The first option to be considered was the possibility of light being reflected or scattered by the internal walls of the optical column. The aperture stop (the limits of the first lens in the XEOM1 optical system) defines the cone of light rays which will pass directly through all the subsequent lenses and reach the sensor directly. However, despite the light absorbing properties of the black acetal plastic from which the column is constructed, it is still conceivable that light entering the system from outside this cone could still reach the sensor. The first test to be carried out in order to rule out this possibility was to insert a field stop into the optical column. Whereas the aperture stop determines the brightness of the image, a field stop determines the field of view of the system if the resulting image is smaller than the sensor size — if this is the case, the image is said to bevignetted. However, inserting a field stop with the same diameter as the primary ray bundle will still allow the full image to be formed, but any stray light that could be scattered into the sensor will be blocked i.e. it acts as a light baffle. This is most effective if placed between the final lens and the sensor, but when this test was carried out it was found that it had no impact on reducing the arcs. A further possibility was that of specular reflections from the

machined finish of the plastic surface. This was ruled out by a further test in which a tube of matte black flock paper was used to dull the inner surface of the final section of the optical column. Again, no suppression of the image artefacts was observed.

It was noted during the investigations into this problem that the surface of the CCD sensor in the FLI camera does not appear to be completely uniform. When viewed from an oblique angle, it can be noticed that the image produced by reflection of external light from the surface is distorted. The nature of the distortion suggests that the surface is not flat, as would be expected, but that the surface is ‘rippled’. Closer inspection of the ripples indicates that there is indeed a correlation between these and the image artefacts (illustrated in Figure 4.11). It is proposed that the surface of the sensor is slightly reflective (there is no anti- reflection coating) and the local curvature acts as a concave mirror which has a focal length approximately equal to twice the distance between the sensor and the inside face of the fused silica camera window.
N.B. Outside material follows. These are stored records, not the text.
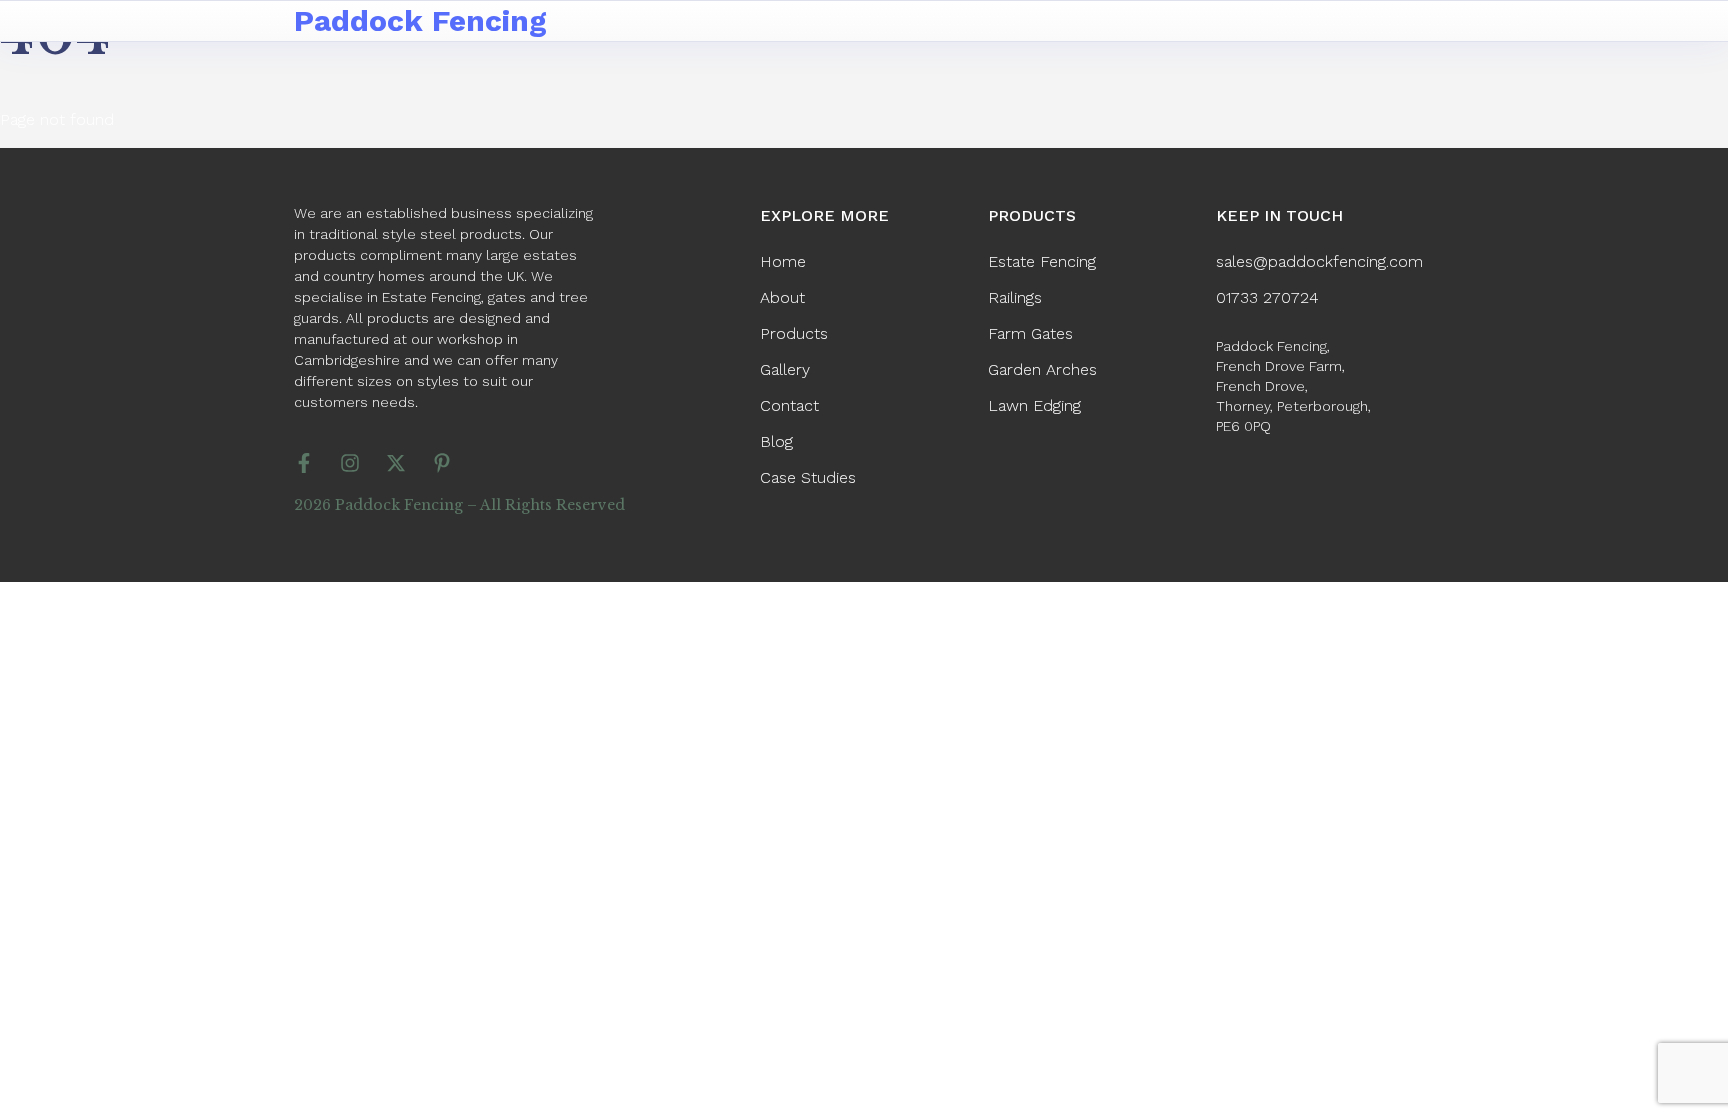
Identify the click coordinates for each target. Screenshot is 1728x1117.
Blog (776, 441)
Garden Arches (1042, 369)
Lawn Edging (1034, 405)
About (782, 297)
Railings (1015, 297)
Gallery (785, 369)
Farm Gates (1030, 333)
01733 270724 (1267, 297)
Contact (789, 405)
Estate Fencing (1042, 261)
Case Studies (808, 477)
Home (783, 261)
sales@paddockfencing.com (1319, 261)
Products (794, 333)
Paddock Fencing (420, 20)
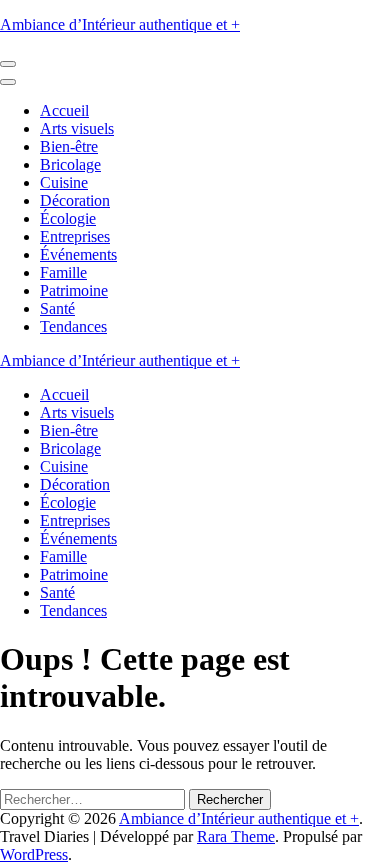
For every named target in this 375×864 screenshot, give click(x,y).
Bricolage (70, 164)
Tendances (73, 326)
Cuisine (64, 182)
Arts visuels (77, 128)
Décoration (75, 200)
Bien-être (69, 146)
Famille (63, 272)
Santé (57, 308)
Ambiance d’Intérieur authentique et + (120, 24)
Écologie (68, 218)
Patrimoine (74, 290)
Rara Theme (236, 836)
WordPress (34, 854)
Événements (78, 254)
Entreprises (75, 236)
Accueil (64, 110)
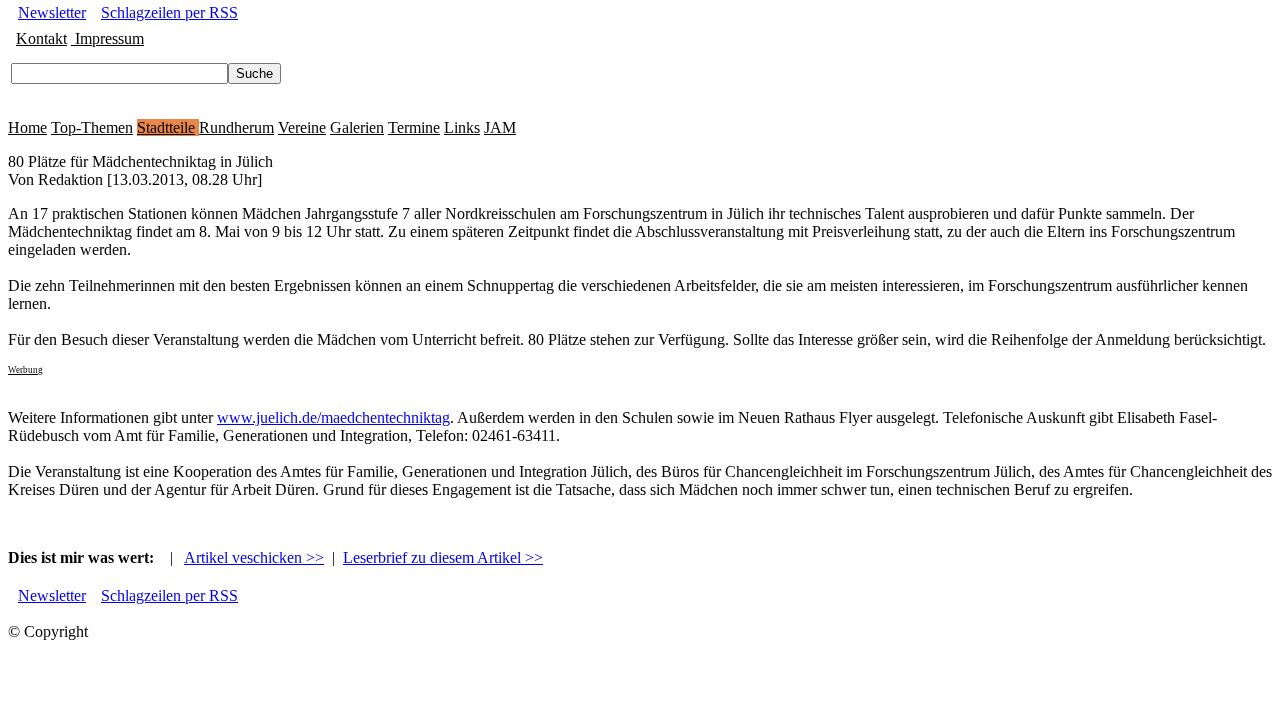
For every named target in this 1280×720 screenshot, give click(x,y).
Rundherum (236, 127)
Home (27, 127)
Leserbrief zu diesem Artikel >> (443, 557)
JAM (500, 127)
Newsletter (52, 12)
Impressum (107, 38)
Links (462, 127)
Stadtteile (166, 127)
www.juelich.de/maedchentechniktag (333, 417)
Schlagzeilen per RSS (169, 12)
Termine (414, 127)
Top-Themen (92, 127)
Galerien (357, 127)
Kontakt (41, 38)
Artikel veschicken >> (254, 557)
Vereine (302, 127)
Consequently, the reflected light is focused back onto the CCD and the width of the image artefacts depends on the angular aperture of the source.
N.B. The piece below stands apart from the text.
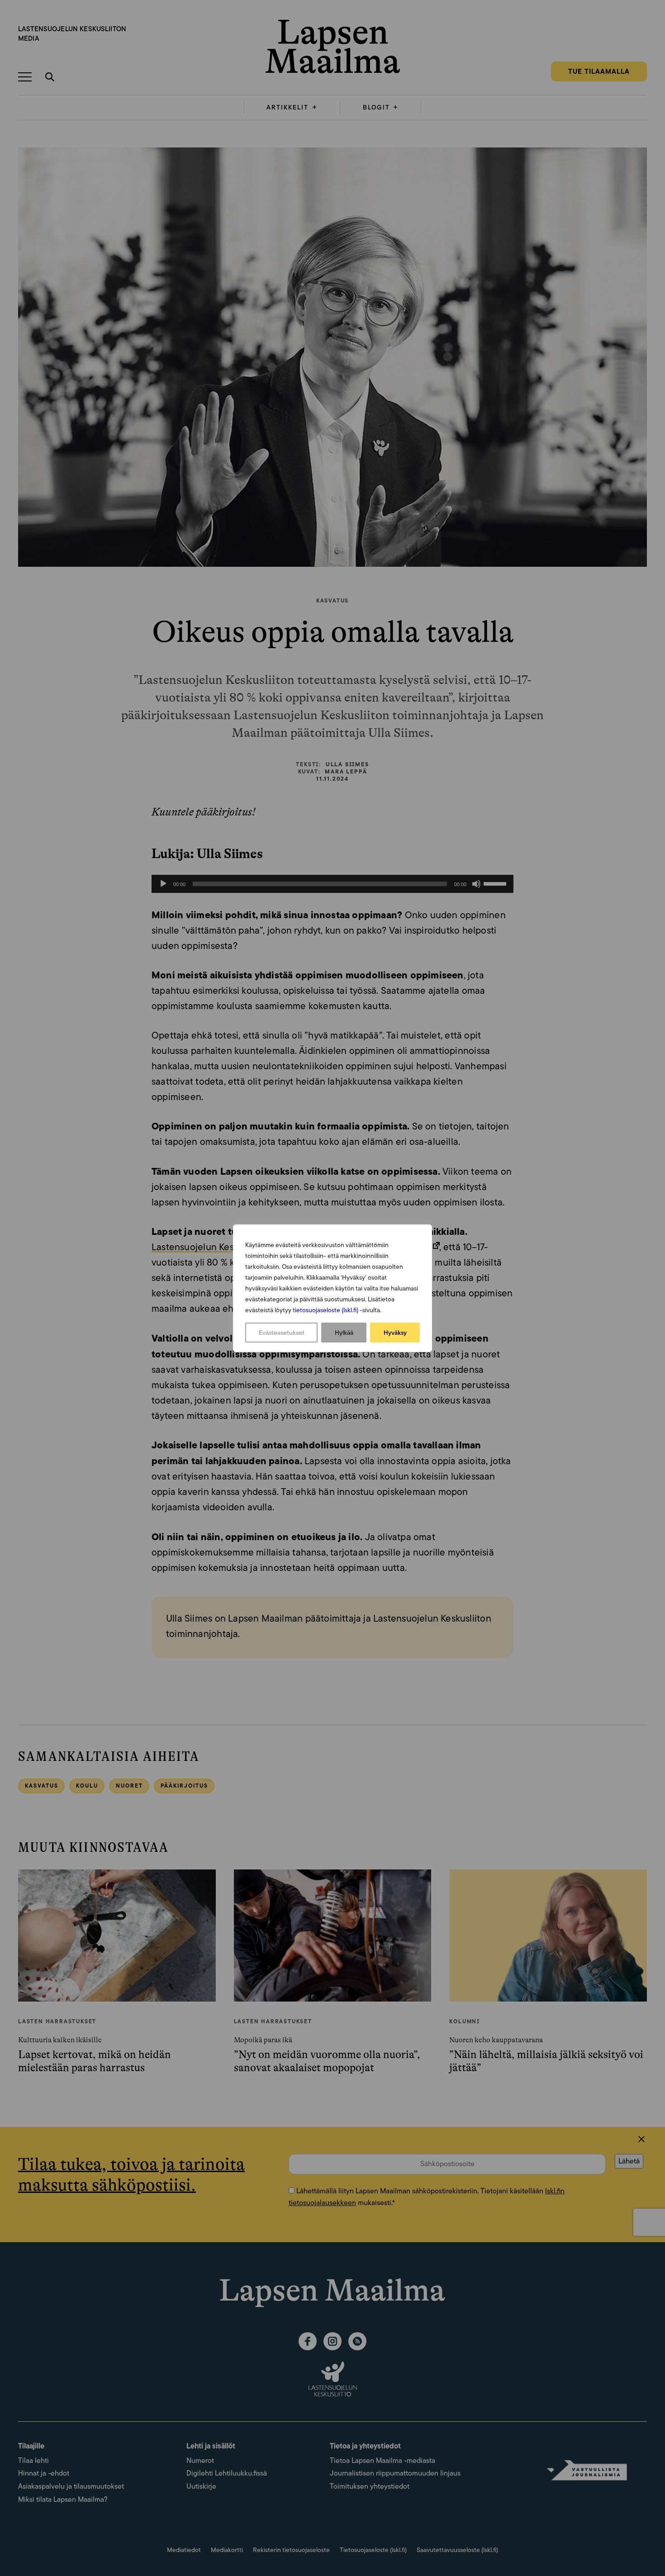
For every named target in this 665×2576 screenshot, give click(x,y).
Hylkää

An additional unwanted feature which was apparent from fairly early on was a distribution of small dark circles across some images, also visible in Figure 4.10. As with the bright arcs, these are only apparent in situations where light is incident upon the sensor, and their positions also vary (although to a much lesser degree) depending on the illumination characteristics. These have been attributed to a build up of particulate matter on the surface of the sensor which appears to have increased in severity as the camera has continued to be in use. Considering that the front compartment of the camera is hermetically sealed, argon filled, and contains desiccant — these measures are intended to prevent the ingress of dust particles and water vapour (which would condense on the surface of the sensor when cooled) — this casts further doubt over the build quality of the camera.